Task description –
Every line from the one with "Where should I" to the final line of the records should be printed exactly as it is, with pictures left out.

Stored items:
┌──

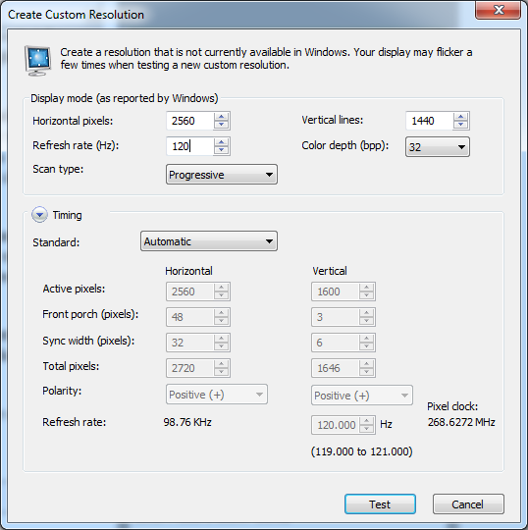Close the Create Custom Resolution dialog
528x530 pixels.
click(x=498, y=10)
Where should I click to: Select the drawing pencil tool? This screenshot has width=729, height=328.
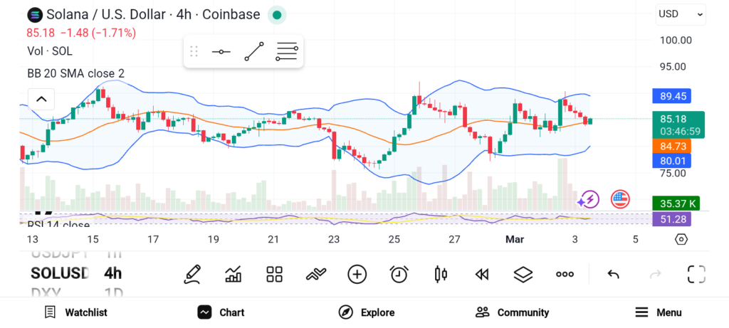(x=192, y=274)
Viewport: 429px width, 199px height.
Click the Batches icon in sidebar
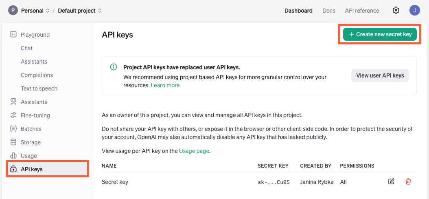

└──

Your response –
Where should I click to: Select the drawing pencil tool? This screenshot has width=729, height=328.
(x=192, y=274)
Viewport: 429px width, 199px height.
Click the Batches icon in sidebar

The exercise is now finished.